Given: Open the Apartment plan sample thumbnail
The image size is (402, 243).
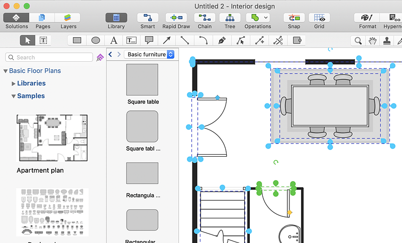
...
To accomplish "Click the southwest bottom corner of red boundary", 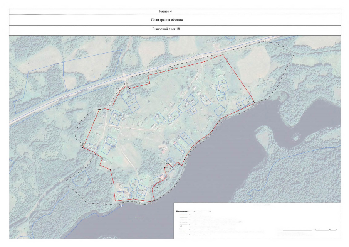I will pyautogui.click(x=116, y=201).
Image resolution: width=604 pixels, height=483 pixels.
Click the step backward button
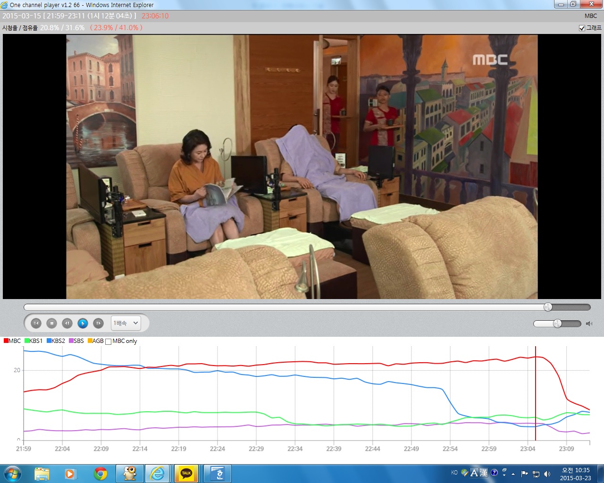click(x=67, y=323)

:: Task statement ::
In the entries above, the lines between the one holding "Given: Open the" and the one holding "The image size is (402, 243).", inclusive, are to be printed exactly as written, and those alone.

:: Result ::
Given: Open the Apartment plan sample thumbnail
The image size is (402, 243).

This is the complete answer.